Saved data entries
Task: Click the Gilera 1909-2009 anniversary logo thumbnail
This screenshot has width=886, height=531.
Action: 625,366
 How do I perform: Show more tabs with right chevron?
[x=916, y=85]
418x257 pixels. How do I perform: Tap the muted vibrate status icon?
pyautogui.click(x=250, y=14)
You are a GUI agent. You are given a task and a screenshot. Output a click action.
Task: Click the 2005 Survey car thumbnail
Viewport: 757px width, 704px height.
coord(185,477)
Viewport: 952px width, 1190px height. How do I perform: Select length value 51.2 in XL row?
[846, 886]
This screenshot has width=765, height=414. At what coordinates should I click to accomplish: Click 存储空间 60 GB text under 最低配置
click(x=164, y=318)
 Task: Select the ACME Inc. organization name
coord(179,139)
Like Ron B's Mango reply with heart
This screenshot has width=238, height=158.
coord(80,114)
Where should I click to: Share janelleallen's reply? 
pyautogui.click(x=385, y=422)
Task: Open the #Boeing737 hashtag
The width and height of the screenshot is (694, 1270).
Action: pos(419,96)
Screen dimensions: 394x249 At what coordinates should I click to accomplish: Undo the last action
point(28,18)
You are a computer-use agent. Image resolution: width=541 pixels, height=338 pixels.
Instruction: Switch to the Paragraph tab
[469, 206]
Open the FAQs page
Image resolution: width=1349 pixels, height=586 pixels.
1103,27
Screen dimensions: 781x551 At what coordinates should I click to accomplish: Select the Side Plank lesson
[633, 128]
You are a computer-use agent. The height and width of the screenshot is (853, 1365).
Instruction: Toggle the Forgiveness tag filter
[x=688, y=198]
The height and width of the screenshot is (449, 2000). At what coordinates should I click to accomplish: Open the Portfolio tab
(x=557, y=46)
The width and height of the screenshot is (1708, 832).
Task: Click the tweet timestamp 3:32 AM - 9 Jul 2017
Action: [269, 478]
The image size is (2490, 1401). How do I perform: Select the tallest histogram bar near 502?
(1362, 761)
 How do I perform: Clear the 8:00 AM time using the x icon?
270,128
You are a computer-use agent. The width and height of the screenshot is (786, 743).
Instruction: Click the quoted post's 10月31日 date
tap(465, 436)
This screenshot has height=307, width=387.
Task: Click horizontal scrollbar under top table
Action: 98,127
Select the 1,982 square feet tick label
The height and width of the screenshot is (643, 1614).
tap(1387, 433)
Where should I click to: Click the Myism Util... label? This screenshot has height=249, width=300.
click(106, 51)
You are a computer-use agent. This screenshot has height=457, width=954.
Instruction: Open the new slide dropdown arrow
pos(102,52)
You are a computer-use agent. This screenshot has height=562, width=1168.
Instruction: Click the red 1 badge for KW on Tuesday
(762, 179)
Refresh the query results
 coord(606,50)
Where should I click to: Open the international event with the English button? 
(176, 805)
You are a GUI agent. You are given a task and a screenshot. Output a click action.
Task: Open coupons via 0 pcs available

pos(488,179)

WHAT YOU HAVE TO DO:
The reply should hold only the lines from the top of the records through the line that has "Task: Open the #Boeing737 hashtag", each one exact.

SOLUTION TO THIS TASK:
Task: Click the Gilera 1909-2009 anniversary logo thumbnail
This screenshot has width=886, height=531.
Action: 625,366
 How do I perform: Show more tabs with right chevron?
[x=916, y=85]
418x257 pixels. How do I perform: Tap the muted vibrate status icon?
pyautogui.click(x=250, y=14)
You are a GUI agent. You are given a task and a screenshot. Output a click action.
Task: Click the 2005 Survey car thumbnail
Viewport: 757px width, 704px height.
coord(185,477)
Viewport: 952px width, 1190px height. How do I perform: Select length value 51.2 in XL row?
[846, 886]
This screenshot has width=765, height=414. At what coordinates should I click to accomplish: Click 存储空间 60 GB text under 最低配置
click(x=164, y=318)
 Task: Select the ACME Inc. organization name
coord(179,139)
Like Ron B's Mango reply with heart
This screenshot has width=238, height=158.
coord(80,114)
Where should I click to: Share janelleallen's reply? 
pyautogui.click(x=385, y=422)
Task: Open the #Boeing737 hashtag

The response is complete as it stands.